**TASK BRIEF**
Instruction for the data below: set down exactly the lines from the line with "Image resolution: width=1195" to the line with "Select the Lasso", inclusive, and no others.

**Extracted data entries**
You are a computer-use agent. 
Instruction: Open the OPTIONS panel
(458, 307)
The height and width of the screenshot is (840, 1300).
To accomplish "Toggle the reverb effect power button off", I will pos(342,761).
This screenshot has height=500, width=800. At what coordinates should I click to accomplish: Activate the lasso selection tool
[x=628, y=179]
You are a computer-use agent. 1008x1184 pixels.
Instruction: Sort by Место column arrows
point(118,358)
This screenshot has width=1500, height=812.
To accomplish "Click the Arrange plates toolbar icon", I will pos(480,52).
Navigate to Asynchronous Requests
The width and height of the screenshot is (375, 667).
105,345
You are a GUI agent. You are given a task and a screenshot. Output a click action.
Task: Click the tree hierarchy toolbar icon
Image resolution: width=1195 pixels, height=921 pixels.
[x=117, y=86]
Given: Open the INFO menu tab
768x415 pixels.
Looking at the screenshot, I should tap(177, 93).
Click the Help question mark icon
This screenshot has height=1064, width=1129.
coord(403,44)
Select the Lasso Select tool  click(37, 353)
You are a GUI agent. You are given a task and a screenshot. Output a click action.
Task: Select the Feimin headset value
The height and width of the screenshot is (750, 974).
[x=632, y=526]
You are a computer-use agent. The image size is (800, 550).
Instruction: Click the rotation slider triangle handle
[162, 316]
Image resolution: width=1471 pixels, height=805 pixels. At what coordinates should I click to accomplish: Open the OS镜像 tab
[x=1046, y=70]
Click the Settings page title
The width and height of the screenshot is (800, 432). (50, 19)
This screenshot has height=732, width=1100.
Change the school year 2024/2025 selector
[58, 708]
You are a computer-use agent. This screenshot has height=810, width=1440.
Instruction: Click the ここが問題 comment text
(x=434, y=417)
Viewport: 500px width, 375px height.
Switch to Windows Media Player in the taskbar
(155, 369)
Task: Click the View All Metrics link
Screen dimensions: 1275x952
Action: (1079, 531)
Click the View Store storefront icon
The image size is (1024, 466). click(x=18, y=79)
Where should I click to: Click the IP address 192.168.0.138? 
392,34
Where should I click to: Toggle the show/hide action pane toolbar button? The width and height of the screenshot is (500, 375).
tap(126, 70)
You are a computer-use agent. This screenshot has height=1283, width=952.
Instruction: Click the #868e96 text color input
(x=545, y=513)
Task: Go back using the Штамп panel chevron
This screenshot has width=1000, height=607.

**REPLY**
Image resolution: width=1195 pixels, height=921 pixels.
[x=117, y=86]
Given: Open the INFO menu tab
768x415 pixels.
Looking at the screenshot, I should tap(177, 93).
Click the Help question mark icon
This screenshot has height=1064, width=1129.
coord(403,44)
Select the Lasso Select tool  click(37, 353)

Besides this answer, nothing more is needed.